I’ve told this story before, but I’ll share it here again.
Two days before my bar mitzvah, I did my final rehearsal at the synagogue. I’d spent months working on my Torah portion, practicing in a language I could read but didn’t fully understand. The day of the rehearsal, I screwed up a line — and completely lost it. I started crying, ran to the bathroom, and locked myself inside.
I was 13 years old, and terrified of screwing up in front of all of my family and friends. And since this was the first of the Oshinsky bar mitzvahs, there were going to be several hundred people in attendance. I was scared of looking dumb in front of all of them.
But the rabbi had good advice. He told me: If you screw up a line, it’s OK! Just go back to the beginning of the line, and read it all over again. Nobody will ever notice.
He was absolutely right. Of the several hundred people in attendance, there wasn’t a single one who spoke Hebrew fluently. (Perhaps a few dozen could read Hebrew, but none could’ve translated what I was saying into English.) Which meant that when I did mess up on the day off, I followed the rabbi’s instructions: I went back to the beginning of the line and read it again. Nobody noticed — mostly because nobody else had spent the previous nine months learning and rehearsing a single Torah portion.

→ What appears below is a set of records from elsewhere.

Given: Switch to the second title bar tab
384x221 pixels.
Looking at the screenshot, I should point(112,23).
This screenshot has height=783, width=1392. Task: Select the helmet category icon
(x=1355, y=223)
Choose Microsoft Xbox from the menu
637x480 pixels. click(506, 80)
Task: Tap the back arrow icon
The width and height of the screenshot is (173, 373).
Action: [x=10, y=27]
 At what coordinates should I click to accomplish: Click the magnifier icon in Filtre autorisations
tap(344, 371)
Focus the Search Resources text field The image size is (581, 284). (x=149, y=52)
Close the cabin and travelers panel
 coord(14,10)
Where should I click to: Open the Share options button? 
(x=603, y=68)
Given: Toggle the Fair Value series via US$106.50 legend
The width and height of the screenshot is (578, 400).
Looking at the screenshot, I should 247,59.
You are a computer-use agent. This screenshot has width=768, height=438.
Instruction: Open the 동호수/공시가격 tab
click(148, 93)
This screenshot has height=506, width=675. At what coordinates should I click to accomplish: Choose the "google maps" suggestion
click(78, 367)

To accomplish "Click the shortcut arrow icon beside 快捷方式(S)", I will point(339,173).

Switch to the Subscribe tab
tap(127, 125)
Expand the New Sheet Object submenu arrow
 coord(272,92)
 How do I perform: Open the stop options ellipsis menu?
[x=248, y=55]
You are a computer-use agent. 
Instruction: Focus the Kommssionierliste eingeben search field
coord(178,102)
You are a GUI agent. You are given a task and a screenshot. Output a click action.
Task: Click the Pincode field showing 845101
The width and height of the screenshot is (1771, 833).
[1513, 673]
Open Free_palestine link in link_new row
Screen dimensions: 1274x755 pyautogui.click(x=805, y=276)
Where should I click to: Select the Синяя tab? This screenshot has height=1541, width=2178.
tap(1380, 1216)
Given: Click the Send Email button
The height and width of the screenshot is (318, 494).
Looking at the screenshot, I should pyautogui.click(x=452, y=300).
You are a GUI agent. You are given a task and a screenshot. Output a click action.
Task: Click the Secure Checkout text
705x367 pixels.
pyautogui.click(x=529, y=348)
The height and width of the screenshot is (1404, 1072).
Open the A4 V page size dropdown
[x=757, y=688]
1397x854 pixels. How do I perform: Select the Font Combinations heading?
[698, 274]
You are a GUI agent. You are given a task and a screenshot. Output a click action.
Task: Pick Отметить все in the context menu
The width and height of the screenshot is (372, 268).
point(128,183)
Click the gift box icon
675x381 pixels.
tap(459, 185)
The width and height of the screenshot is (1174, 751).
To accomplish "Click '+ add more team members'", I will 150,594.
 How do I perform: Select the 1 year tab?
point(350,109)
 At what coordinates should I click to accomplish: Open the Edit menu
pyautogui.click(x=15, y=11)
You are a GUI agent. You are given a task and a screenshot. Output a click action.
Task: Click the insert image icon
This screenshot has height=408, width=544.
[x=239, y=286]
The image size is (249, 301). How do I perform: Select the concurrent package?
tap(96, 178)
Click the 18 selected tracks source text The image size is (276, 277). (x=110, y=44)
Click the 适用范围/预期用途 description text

I’ve had the same thing happen when giving a big presentation. I’ll have rehearsed and practiced, but then I’ll flub a line or forget to cover a specific slide. My first reaction is often to beat myself up for making a mistake. But the truth is, only I knew how things were supposed to go.
So when it happens, I let the mistake go, and move on. The truth is, the only person who even noticed was me.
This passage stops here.